DER TEXT =>
══════════════════════════════

Die Apostel – man höre und staune: die Apostel, die die Säulen der Kirche sein werden – halten das alles für Geschwätz und glauben den Frauen nicht. Eine gute Gesellschaft für uns! Mir sind die selbstsicheren, großen und aller Zweifel enthobenen Floskeln und Leerformeln ohnehin unheimlich. Die Apostel geben Ostern eine sehr menschliche Seite. Ich fühle mich ihnen doch sehr nahe. Danke, Lukas!
Und doch: Das Evangelium ist ein Aufschrei, ein Fanal! Der Aufruf, aus dem Dunstkreis des Todes herauszutreten. Wir müssen ihm frech ins Gesicht sehen, ins Gesicht lachen! Ostern ist nichts für Feiglinge! Nichts für Schwächlinge! Nichts für Schönredner!
Die Erfahrung des neuen Tages
Höhepunkt unserer Osternacht ist die Eucharistie. Wir danken Gott für seinen Sohn. Er hat für uns den Tod überwunden. Er schenkt uns die Kraft und das Gedächtnis, das Leben zu feiern. Im Hebräerbrief wird er gar der Anführer ins Leben genannt. Anführer ins Leben ist Jesus in seiner Hingabe, in seiner Liebe. Er schenkt sich uns. Heute. In dieser Nacht.

══════════════════════════════

BEREITGESTELLTES MATERIAL =>
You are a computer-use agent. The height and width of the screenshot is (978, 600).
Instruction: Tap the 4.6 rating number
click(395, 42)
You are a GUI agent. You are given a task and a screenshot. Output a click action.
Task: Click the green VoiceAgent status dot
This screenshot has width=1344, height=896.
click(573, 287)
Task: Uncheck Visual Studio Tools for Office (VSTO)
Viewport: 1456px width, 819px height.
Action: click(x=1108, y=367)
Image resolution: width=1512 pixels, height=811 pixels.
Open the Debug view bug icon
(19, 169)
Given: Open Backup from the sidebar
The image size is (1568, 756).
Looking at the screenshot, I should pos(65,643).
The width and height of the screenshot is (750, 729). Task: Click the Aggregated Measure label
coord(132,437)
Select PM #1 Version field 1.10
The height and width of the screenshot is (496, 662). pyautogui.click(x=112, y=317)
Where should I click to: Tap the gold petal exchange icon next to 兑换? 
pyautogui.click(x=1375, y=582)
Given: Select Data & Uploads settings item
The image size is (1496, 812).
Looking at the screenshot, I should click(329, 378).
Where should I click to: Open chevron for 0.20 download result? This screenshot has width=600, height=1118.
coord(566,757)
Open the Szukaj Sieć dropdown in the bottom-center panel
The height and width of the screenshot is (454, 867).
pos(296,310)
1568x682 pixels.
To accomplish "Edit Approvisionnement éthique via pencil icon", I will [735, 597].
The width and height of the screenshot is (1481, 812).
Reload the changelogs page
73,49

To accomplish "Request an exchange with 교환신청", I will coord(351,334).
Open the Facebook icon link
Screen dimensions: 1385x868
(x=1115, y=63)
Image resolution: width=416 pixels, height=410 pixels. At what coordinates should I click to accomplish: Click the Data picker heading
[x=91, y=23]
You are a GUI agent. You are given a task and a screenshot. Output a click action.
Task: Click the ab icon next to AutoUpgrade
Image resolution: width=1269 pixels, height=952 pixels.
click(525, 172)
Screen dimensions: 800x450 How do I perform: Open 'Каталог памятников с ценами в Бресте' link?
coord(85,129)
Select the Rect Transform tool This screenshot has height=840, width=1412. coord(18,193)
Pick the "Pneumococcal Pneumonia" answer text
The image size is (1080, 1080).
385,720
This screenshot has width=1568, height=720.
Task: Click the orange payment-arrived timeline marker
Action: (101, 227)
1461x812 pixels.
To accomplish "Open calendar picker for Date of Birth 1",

══════════════════════════════

WORUM ES GEHT =>
Beantworte die folgenden Fragen anhand des Textes über Ostern.
(a) Wem glauben die Apostel nicht?
(b) Was ist der Höhepunkt der Osternacht?
(c) Wie wird Jesus im Hebräerbrief genannt?
Das Material steht in keinem Zusammenhang mit dem Text.

DIE ANTWORT =>
(a) Den Frauen.
(b) Die Eucharistie.
(c) Der Anführer ins Leben.